%%

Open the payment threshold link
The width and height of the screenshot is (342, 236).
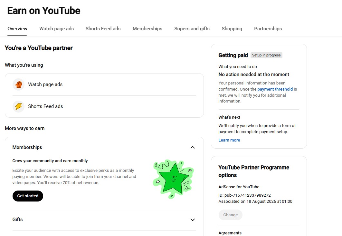[275, 89]
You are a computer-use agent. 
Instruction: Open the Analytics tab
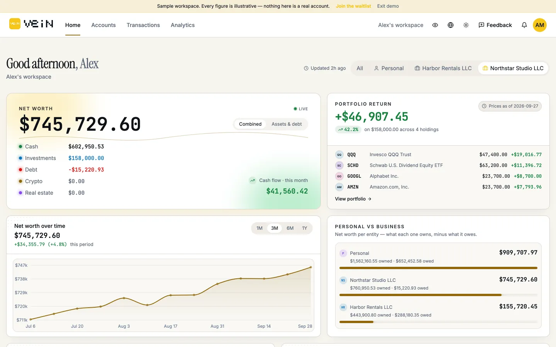coord(183,25)
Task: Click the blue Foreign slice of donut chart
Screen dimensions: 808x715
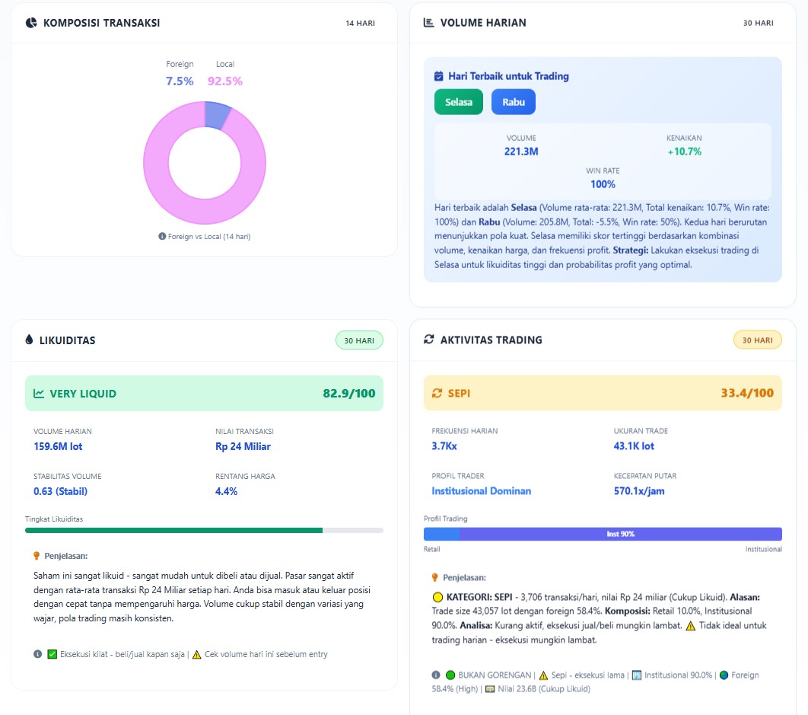Action: click(x=217, y=114)
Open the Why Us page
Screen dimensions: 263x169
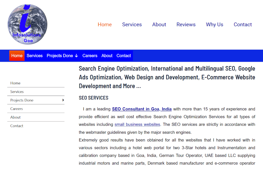[x=214, y=25]
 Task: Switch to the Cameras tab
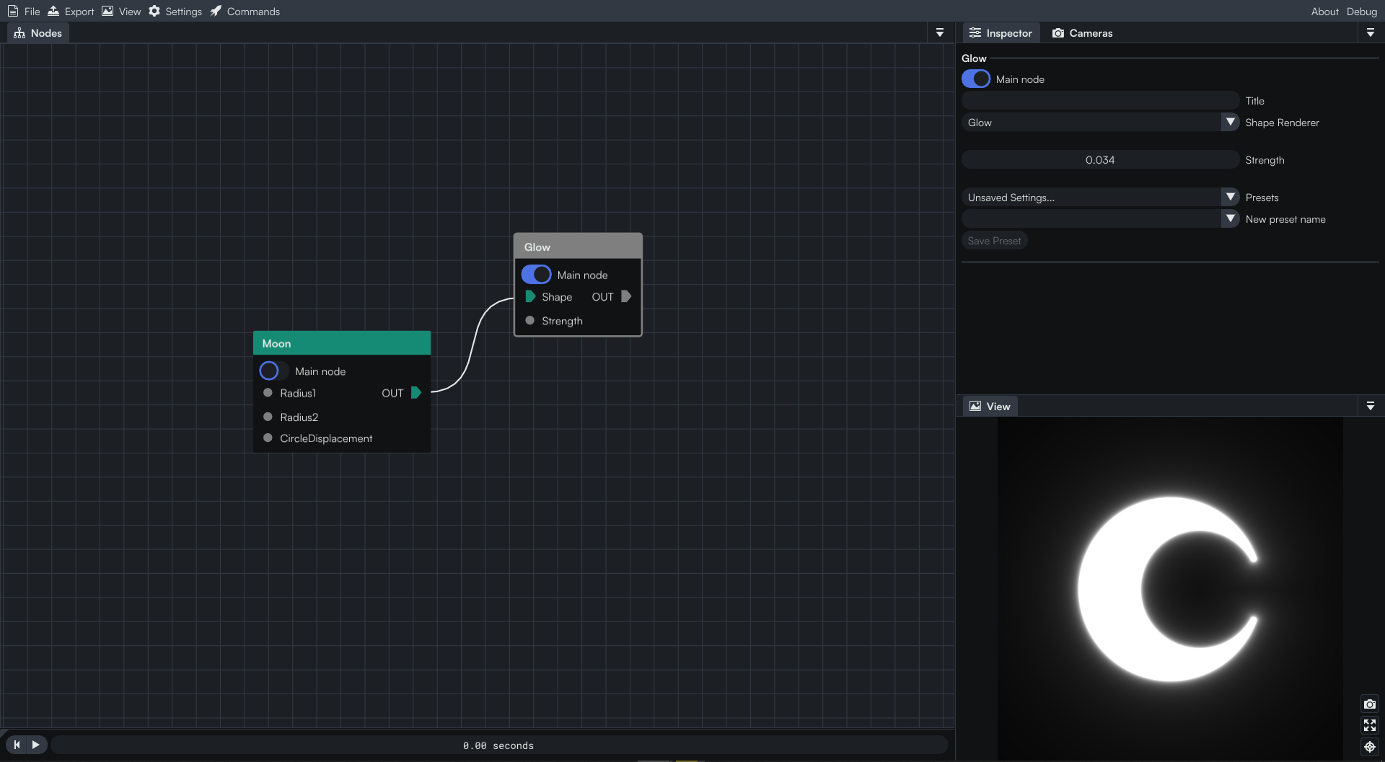1082,33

%%

» Problem statement: Each line from the line containing "You are a computer-use agent." through the last line above must be written out exactly, and every picture must be omitted.

» Result of this exercise:
You are a computer-use agent. 
Instruction: Open the Analytics tab
coord(183,25)
Task: Click the blue Foreign slice of donut chart
Screen dimensions: 808x715
Action: click(x=217, y=114)
Open the Why Us page
Screen dimensions: 263x169
[x=214, y=25]
 Task: Switch to the Cameras tab
1082,33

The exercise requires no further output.